EVs secreted by embryos may have an effect on embryo development in addition to the presence of EVs that can affect embryo development. Relevant research has shown that the presence of miRNA-378a-3p in EVs secreted from the blastocyst stage can increase the number of embryonic trophoblast cells and inner cells, as well as improve the hatching rate (Pavani et al., 2022). Surprisingly, SP-EVs may influence early embryo development. This does not necessarily imply that SP-EVs have the same effect in humans. The addition of SP-EVs to a medium containing mouse oocytes and sperm, on the other hand, can significantly increase the rate of blastocyst formation, reduce cell apoptosis, and increase ICM/TE in embryos (Ma et al., 2022). These findings also suggest that various seminal plasma components may have beneficial effects on embryo development and later embryo development when cultured in vitro.

4 The role of EVs in embryo implantation

4.1 The EVs are responsible for communicating between the embryo and the uterus

4.1.1 Luteal phase I-EVs can aid in embryo implantation

Because embryo implantation failure accounts for 75% of pregnancy failure in humans, embryo implantation is a critical step in achieving a successful pregnancy (Pavani et al., 2022). The requirements for embryo adhesion in this process are relatively stringent, requiring both sufficient implantation ability of the embryo and endometrium receptivity. Endometrium receptivity, in particular, requires an appropriate level of inflammation, which first ensures that the embryo is protected from the maternal immune system before implantation, and then requires a maternal endometrial inflammatory response after implantation to promote embryo invasion (Franasiak et al., 2021; Sehring et al., 2022). However, the embryo’s implantation ability and the endometrium’s receptivity must be obtained concurrently, which is more difficult. I-EVs can transmit embryo and endometrium information and is a messenger of signal communication between mother and embryo, which is critical in the embryo implantation process.

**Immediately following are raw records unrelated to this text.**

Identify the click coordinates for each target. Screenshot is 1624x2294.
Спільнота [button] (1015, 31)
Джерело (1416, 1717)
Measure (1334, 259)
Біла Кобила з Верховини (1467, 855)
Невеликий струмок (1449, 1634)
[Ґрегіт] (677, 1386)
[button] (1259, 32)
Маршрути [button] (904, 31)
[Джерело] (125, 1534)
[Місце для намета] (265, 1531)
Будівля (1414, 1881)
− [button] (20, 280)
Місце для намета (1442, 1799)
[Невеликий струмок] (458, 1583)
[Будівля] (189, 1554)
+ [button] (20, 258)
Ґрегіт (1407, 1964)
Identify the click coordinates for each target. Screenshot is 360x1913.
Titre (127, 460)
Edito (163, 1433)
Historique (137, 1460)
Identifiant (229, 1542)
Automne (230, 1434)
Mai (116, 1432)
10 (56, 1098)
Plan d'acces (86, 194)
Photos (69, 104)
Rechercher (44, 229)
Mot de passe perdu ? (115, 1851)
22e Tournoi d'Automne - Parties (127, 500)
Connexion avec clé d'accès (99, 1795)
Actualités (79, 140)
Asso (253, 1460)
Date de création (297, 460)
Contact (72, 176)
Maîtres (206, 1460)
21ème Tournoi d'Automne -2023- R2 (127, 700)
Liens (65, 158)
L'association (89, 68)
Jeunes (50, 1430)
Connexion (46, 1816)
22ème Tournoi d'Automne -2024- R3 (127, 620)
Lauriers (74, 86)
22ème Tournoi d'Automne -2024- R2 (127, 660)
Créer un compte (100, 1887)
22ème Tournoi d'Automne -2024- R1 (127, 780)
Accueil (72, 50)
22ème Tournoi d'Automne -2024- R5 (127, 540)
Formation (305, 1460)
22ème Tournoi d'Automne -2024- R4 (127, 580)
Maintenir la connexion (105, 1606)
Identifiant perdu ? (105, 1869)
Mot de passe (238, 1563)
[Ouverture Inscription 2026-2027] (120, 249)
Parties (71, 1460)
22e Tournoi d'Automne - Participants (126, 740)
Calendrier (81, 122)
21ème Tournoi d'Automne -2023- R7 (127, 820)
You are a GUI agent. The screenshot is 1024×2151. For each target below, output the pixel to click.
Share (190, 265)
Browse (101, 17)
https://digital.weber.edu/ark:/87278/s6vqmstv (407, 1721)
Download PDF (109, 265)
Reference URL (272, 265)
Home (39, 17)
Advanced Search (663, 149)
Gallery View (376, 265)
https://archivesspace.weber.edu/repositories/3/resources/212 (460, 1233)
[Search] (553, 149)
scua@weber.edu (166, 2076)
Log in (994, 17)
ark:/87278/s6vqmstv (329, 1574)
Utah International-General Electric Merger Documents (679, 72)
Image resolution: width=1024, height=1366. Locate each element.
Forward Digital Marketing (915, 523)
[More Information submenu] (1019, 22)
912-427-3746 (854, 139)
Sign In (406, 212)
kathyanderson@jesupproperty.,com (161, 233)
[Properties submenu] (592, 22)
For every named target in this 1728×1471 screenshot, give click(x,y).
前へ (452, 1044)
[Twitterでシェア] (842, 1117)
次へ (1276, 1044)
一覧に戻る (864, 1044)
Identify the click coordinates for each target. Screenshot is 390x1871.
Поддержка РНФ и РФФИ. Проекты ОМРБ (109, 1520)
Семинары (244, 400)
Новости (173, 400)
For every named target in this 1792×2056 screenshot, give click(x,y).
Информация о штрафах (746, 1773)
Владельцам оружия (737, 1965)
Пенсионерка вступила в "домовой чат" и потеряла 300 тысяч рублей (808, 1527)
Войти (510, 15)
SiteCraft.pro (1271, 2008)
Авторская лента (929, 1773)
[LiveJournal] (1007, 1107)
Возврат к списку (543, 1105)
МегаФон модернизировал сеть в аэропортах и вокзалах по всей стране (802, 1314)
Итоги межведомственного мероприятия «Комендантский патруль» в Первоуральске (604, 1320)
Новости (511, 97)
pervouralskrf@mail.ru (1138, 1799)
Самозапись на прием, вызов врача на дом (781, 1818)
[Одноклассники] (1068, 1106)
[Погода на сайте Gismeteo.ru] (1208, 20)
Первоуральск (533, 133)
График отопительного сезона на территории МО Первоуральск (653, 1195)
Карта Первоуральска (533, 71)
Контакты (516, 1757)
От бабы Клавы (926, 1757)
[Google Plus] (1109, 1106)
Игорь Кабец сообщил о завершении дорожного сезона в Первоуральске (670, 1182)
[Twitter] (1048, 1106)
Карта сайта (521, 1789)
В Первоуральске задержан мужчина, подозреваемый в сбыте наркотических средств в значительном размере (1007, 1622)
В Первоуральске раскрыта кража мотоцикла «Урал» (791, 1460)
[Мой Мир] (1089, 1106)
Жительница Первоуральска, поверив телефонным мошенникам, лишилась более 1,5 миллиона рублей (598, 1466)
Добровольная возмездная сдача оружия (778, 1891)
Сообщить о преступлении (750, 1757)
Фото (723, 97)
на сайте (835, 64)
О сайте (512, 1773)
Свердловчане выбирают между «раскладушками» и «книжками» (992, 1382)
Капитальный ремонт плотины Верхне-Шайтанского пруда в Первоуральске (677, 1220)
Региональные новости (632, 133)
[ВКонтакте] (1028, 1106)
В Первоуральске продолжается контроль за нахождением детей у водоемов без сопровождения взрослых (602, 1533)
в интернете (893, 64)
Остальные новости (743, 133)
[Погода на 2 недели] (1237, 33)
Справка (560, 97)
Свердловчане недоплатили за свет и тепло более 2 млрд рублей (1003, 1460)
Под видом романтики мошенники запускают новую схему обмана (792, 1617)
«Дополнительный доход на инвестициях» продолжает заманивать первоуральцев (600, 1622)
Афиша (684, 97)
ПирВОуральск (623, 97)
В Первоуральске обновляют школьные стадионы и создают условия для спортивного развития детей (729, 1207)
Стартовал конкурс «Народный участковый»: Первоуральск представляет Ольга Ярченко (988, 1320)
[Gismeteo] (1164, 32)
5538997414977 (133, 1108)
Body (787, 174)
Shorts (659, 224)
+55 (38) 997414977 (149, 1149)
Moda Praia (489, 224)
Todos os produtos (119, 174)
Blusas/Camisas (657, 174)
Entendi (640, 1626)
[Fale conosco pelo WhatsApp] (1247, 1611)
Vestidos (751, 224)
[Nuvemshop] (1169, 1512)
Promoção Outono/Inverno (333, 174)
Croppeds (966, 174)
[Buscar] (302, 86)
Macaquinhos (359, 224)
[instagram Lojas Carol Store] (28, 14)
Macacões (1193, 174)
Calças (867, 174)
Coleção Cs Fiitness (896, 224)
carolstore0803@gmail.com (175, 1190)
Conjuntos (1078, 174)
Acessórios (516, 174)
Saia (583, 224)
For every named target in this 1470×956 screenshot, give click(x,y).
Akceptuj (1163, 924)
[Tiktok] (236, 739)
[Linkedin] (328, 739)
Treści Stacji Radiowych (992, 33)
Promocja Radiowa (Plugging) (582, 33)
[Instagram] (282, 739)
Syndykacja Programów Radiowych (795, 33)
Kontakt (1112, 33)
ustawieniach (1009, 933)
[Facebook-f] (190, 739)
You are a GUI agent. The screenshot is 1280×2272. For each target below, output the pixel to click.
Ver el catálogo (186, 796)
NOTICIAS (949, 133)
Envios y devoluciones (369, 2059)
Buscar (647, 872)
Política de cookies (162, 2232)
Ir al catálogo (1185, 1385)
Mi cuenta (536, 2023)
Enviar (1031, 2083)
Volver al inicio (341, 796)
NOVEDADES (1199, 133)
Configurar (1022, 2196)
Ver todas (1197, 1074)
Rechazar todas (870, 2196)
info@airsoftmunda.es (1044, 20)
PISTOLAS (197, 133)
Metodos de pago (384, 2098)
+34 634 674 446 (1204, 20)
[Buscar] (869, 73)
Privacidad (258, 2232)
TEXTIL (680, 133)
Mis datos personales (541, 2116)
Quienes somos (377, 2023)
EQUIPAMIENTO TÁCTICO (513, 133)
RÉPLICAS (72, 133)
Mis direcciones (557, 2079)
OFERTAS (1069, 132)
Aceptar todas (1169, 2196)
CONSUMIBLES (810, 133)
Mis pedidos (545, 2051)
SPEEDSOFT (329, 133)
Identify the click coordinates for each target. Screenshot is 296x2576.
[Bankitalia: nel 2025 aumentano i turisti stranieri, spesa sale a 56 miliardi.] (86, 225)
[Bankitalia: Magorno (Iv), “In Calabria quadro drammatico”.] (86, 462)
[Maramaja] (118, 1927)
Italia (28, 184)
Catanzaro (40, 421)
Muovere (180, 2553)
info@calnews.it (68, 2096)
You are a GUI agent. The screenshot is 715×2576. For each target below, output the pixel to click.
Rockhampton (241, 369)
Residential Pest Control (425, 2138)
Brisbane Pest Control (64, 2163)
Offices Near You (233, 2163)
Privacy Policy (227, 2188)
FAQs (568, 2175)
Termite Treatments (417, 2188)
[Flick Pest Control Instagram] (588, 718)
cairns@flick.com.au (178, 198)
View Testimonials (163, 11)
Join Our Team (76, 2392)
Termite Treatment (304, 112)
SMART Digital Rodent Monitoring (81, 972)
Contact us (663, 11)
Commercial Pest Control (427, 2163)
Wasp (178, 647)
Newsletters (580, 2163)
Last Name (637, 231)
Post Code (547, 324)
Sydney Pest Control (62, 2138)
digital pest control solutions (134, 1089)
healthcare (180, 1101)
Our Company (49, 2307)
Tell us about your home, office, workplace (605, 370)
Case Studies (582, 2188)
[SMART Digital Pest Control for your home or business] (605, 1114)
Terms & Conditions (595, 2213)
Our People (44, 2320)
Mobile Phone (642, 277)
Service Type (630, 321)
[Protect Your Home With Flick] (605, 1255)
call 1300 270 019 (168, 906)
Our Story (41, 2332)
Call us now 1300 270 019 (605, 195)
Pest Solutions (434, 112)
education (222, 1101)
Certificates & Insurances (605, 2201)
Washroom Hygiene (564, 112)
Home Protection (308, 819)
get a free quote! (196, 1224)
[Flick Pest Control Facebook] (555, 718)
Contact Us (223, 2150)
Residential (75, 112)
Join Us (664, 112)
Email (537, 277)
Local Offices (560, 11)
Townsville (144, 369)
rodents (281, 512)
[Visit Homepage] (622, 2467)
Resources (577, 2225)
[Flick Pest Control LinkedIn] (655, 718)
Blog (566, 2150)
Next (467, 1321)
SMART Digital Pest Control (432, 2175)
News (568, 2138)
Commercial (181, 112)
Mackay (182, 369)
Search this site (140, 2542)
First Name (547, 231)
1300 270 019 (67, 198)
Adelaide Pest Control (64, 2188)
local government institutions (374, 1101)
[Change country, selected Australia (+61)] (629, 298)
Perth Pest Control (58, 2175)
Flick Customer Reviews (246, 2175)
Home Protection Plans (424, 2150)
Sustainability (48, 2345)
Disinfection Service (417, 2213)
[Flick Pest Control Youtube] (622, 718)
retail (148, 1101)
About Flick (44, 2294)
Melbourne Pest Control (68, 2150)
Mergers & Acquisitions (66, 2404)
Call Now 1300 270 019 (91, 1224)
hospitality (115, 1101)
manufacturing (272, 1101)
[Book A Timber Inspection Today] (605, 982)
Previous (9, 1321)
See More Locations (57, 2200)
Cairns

During pregnancy, I-EVs primarily consist of EVs produced by the endometrium and EVs produced by the embryo, but it is primarily produced by uterine gland epithelial cells (O'Neil et al., 2020; Hu et al., 2022). The I-EVs also varied with the mother’s estrous cycles, and the embryo can respond differently to endometrial EVs (EM-EVs) at different times to prepare for implantation. EVs secreted by the 13th estrous cycle in the sheep uterus can increase IFNT production of trophoectoderm cells and promote trophoectoderm cell proliferation (Ruiz-González et al., 2015). I-EVs at estrous cycle or day 9 of pregnancy can promote embryonic trophoblast cell proliferation and migration, whereas I-EVs at day 12 or 15 of pregnancy can inhibit embryonic trophoblast cell migration and proliferation (Hu et al., 2022). To simulate the endometrium in the luteal phase, treating human endometrium epithelial cells with estrogen and progesterone to produce EVs can increase trophoblast adhesion and invasion ability, which may be related to EM-EVs upregulating cell-cell adhesion and the cadherin-binding function in trophoblast cell spheroids (Evans et al., 2019). In this process, the “cargo” carried by the EVs can regulate the embryo. For example, miRNA-100-5p in EM-EVs activates FAK and C-jun N-terminal kinase (JNK), promoting trophoblast migration and invasion as well as angiogenesis (Tan et al., 2020a).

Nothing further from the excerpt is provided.